[Start of section]

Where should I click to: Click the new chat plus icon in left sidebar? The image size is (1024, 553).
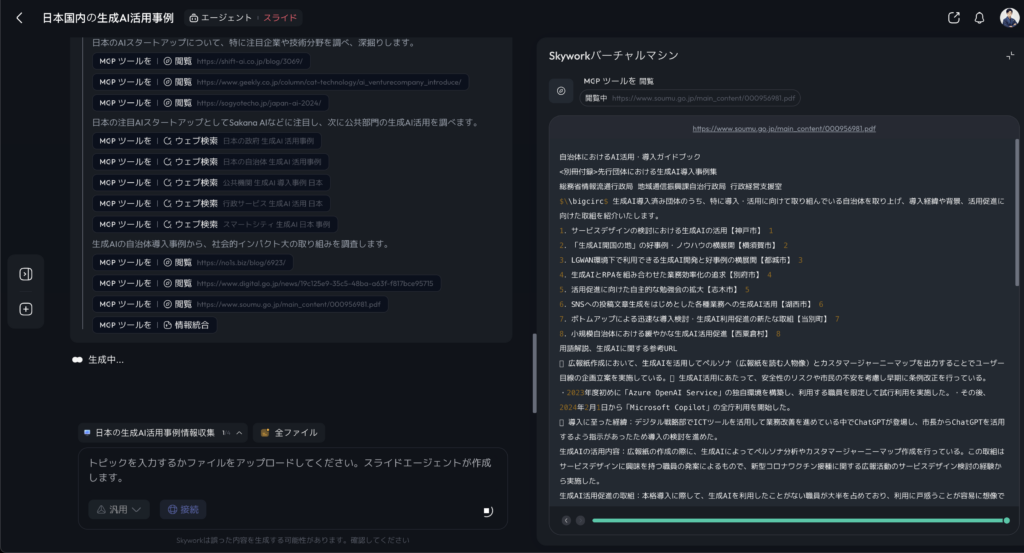pyautogui.click(x=26, y=309)
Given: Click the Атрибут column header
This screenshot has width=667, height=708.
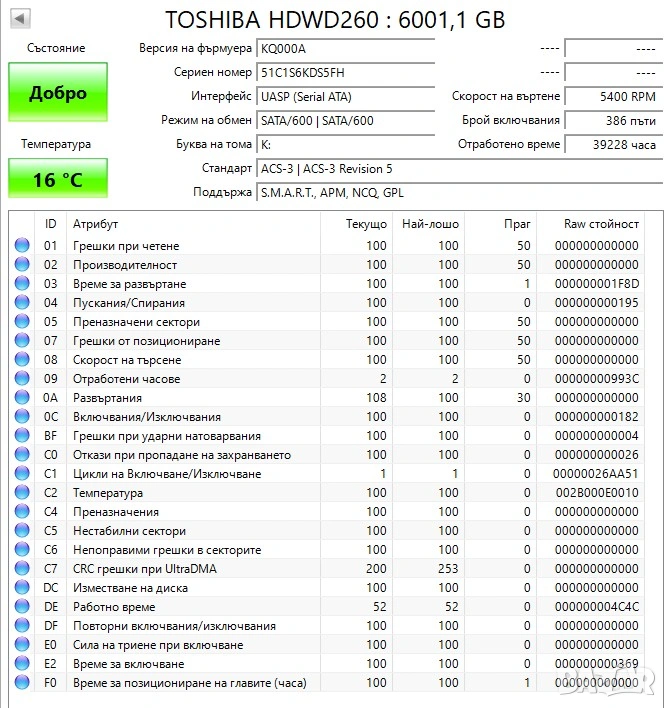Looking at the screenshot, I should coord(95,224).
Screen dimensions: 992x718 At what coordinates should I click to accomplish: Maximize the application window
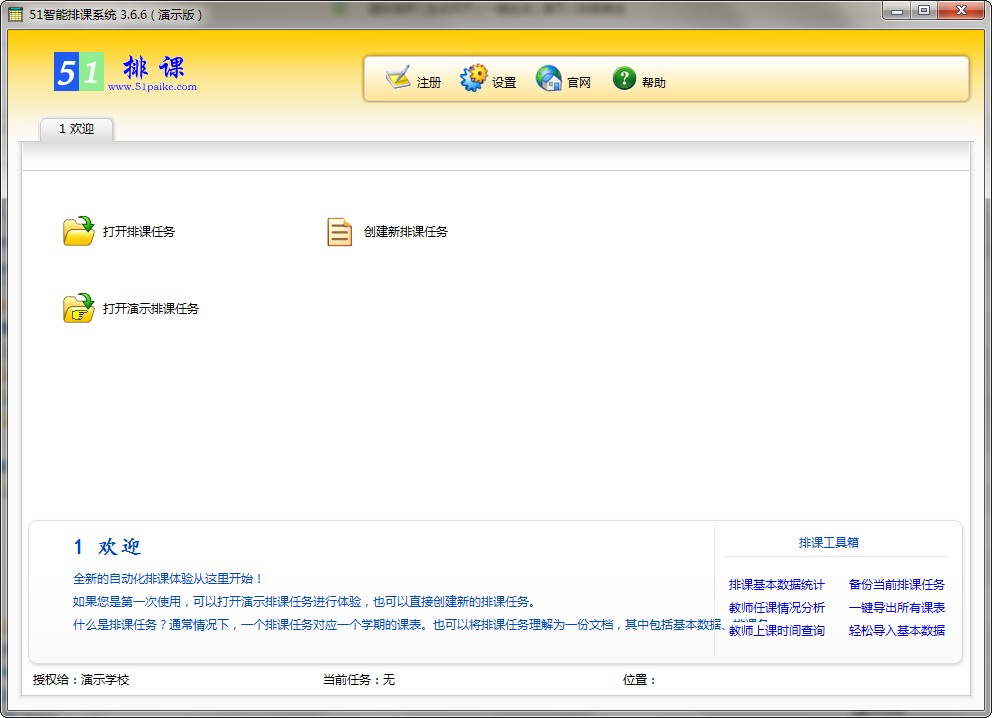coord(922,10)
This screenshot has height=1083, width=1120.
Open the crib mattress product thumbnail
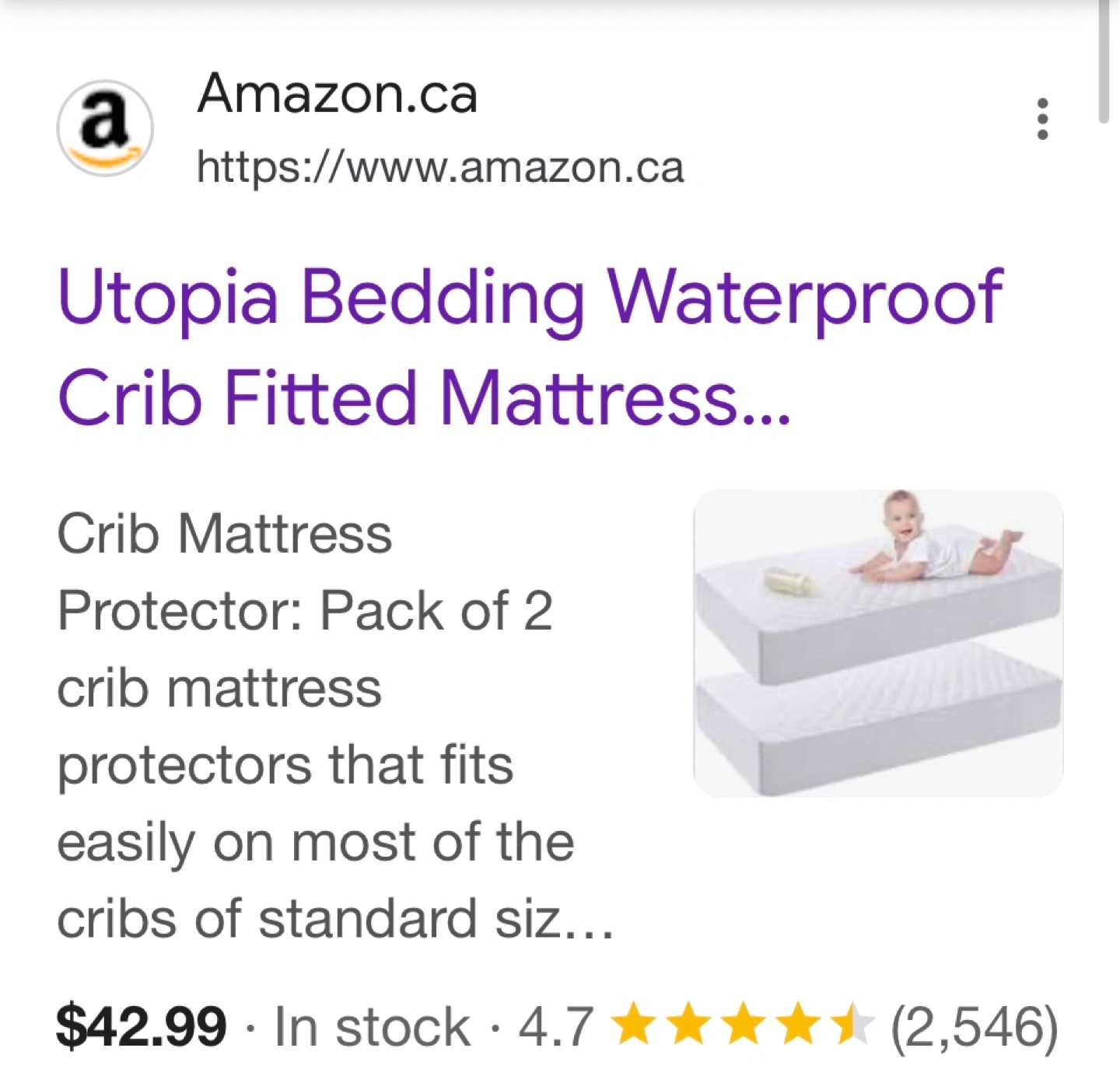877,642
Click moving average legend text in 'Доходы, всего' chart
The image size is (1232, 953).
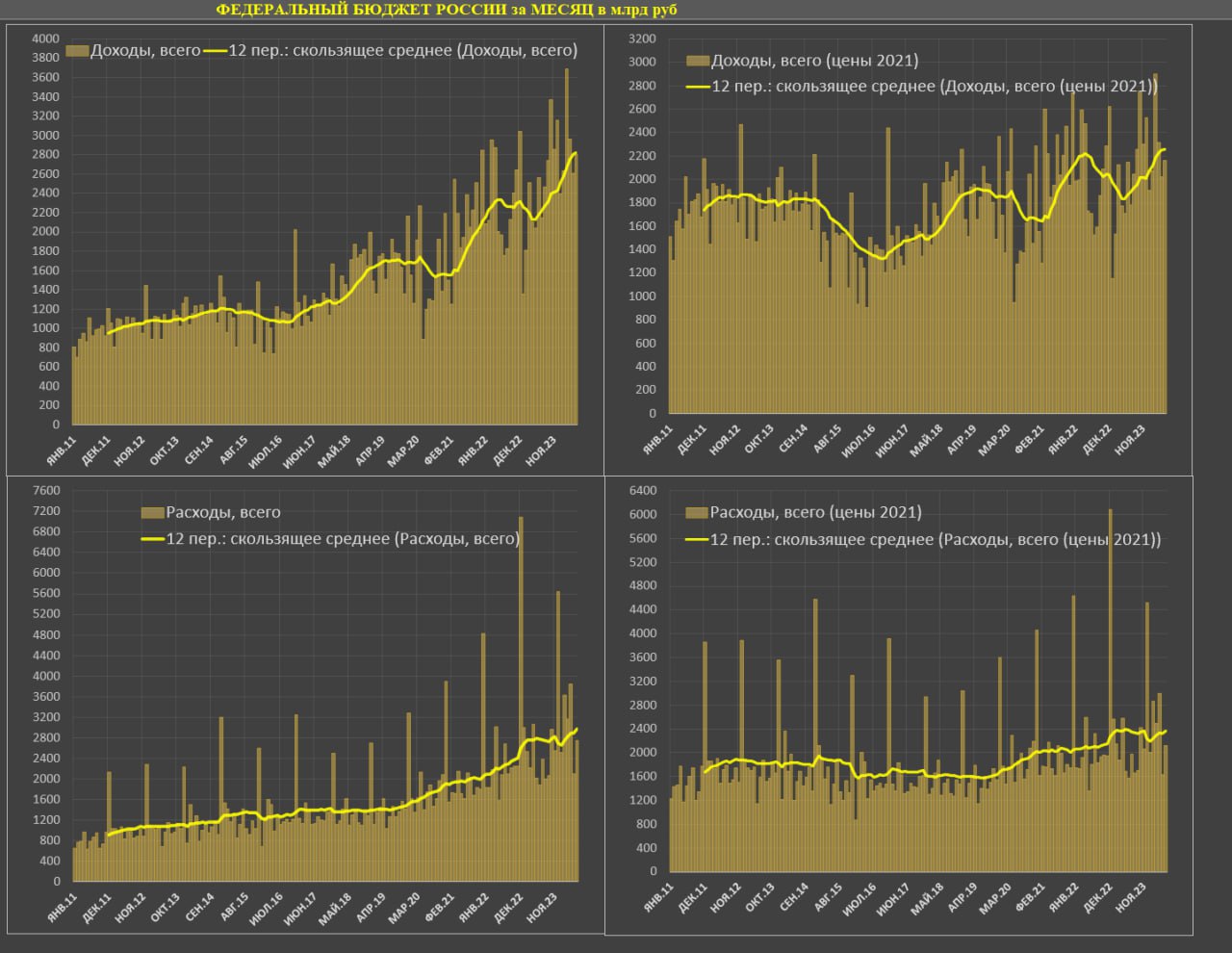pyautogui.click(x=402, y=50)
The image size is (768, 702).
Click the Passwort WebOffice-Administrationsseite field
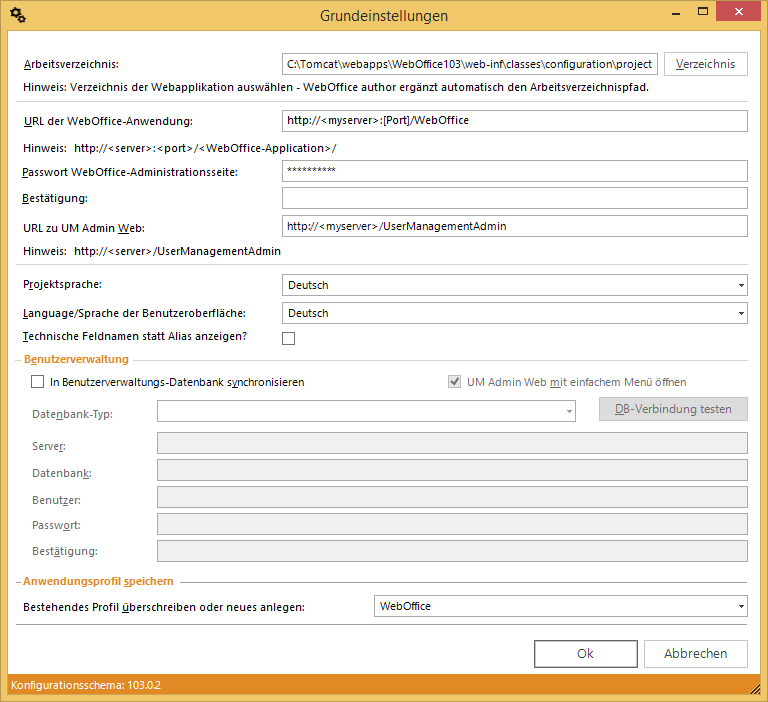click(514, 171)
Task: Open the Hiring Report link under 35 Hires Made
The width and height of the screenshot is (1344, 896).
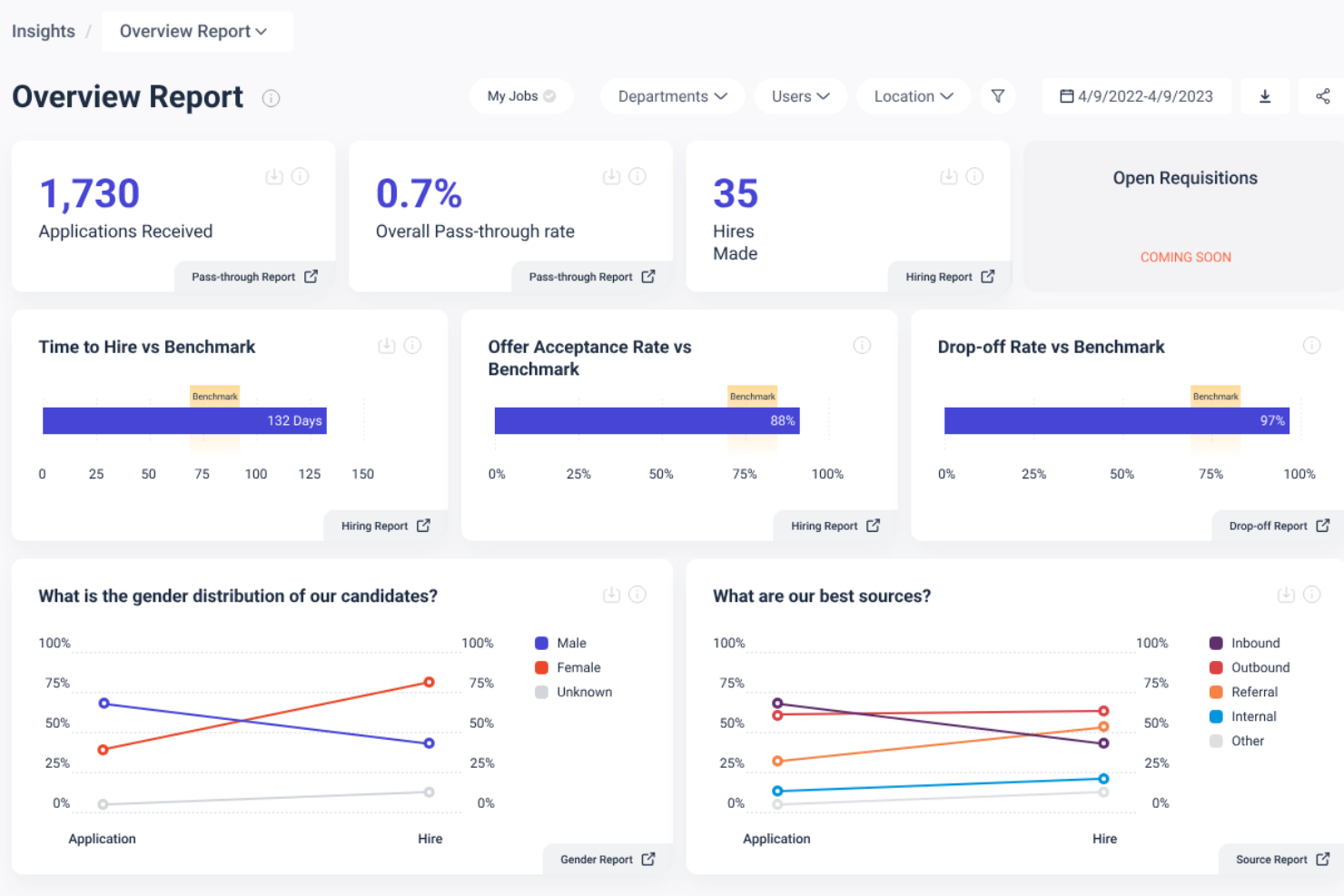Action: coord(949,276)
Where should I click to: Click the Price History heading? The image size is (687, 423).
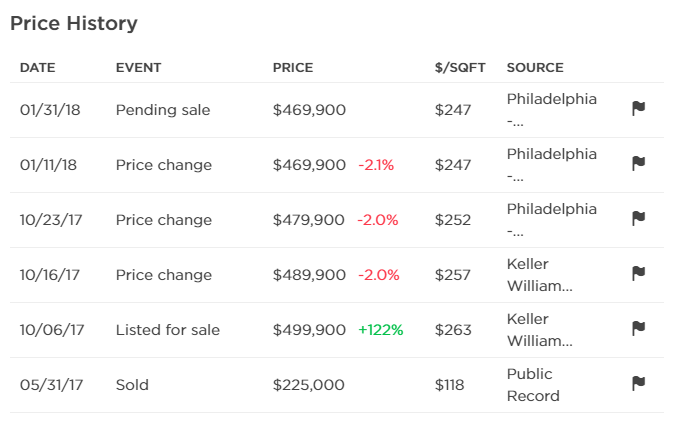74,23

[End of section]

- [WHAT THIS TASK INVOLVES]: Give back, word for word, the lines from the one containing "Click moving average" through the last line of the listing above; include both ends and exclude the pictures.

- [ANSWER AREA]:
Click moving average legend text in 'Доходы, всего' chart
The image size is (1232, 953).
pyautogui.click(x=402, y=50)
The image size is (768, 702).
Click the Passwort WebOffice-Administrationsseite field
click(514, 171)
Task: Open the Hiring Report link under 35 Hires Made
The width and height of the screenshot is (1344, 896).
Action: coord(949,276)
Where should I click to: Click the Price History heading? The image size is (687, 423).
74,23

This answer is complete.